» Data supplied:
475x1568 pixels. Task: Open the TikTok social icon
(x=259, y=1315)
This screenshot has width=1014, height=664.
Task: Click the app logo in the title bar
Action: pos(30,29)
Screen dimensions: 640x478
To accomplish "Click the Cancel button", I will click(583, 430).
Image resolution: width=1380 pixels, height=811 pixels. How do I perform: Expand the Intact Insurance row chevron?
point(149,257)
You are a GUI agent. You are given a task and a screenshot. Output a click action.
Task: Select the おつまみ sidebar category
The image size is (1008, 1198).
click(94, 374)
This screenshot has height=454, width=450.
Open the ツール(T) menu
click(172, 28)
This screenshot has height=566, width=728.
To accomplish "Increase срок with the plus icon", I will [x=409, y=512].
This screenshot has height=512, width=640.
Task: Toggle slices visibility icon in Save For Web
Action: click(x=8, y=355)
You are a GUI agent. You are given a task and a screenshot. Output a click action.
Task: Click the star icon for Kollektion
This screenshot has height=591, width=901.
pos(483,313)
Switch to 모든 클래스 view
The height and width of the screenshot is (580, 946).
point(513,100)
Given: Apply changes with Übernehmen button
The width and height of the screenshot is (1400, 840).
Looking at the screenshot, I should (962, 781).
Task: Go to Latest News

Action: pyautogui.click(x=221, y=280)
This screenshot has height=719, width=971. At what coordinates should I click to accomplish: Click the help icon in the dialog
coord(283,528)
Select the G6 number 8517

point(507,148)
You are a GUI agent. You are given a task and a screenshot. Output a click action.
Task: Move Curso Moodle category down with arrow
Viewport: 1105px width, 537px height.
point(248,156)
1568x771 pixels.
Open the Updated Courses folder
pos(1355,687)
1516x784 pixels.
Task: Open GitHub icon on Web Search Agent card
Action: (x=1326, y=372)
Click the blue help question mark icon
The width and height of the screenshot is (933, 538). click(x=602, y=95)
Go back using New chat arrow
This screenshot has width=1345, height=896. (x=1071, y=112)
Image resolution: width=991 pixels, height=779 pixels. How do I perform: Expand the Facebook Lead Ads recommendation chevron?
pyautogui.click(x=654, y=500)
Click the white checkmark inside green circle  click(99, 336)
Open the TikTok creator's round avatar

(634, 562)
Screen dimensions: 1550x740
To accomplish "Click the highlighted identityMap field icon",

» Work instructions: Copy the data exactly as it was presented.

» Output:
475x1568 pixels. Task: Open the TikTok social icon
(x=259, y=1315)
This screenshot has width=1014, height=664.
Task: Click the app logo in the title bar
Action: pos(30,29)
Screen dimensions: 640x478
To accomplish "Click the Cancel button", I will click(583, 430).
Image resolution: width=1380 pixels, height=811 pixels. How do I perform: Expand the Intact Insurance row chevron?
point(149,257)
You are a GUI agent. You are given a task and a screenshot. Output a click action.
Task: Select the おつまみ sidebar category
The image size is (1008, 1198).
click(94, 374)
This screenshot has height=454, width=450.
Open the ツール(T) menu
click(172, 28)
This screenshot has height=566, width=728.
To accomplish "Increase срок with the plus icon", I will [x=409, y=512].
This screenshot has height=512, width=640.
Task: Toggle slices visibility icon in Save For Web
Action: click(x=8, y=355)
You are a GUI agent. You are given a task and a screenshot. Output a click action.
Task: Click the star icon for Kollektion
This screenshot has height=591, width=901.
pos(483,313)
Switch to 모든 클래스 view
The height and width of the screenshot is (580, 946).
point(513,100)
Given: Apply changes with Übernehmen button
The width and height of the screenshot is (1400, 840).
Looking at the screenshot, I should (962, 781).
Task: Go to Latest News

Action: pyautogui.click(x=221, y=280)
This screenshot has height=719, width=971. At what coordinates should I click to accomplish: Click the help icon in the dialog
coord(283,528)
Select the G6 number 8517

point(507,148)
You are a GUI agent. You are given a task and a screenshot. Output a click action.
Task: Move Curso Moodle category down with arrow
Viewport: 1105px width, 537px height.
point(248,156)
1568x771 pixels.
Open the Updated Courses folder
pos(1355,687)
1516x784 pixels.
Task: Open GitHub icon on Web Search Agent card
Action: (x=1326, y=372)
Click the blue help question mark icon
The width and height of the screenshot is (933, 538). click(x=602, y=95)
Go back using New chat arrow
This screenshot has width=1345, height=896. (x=1071, y=112)
Image resolution: width=991 pixels, height=779 pixels. How do I perform: Expand the Facebook Lead Ads recommendation chevron?
pyautogui.click(x=654, y=500)
Click the white checkmark inside green circle  click(99, 336)
Open the TikTok creator's round avatar

(634, 562)
Screen dimensions: 1550x740
To accomplish "Click the highlighted identityMap field icon",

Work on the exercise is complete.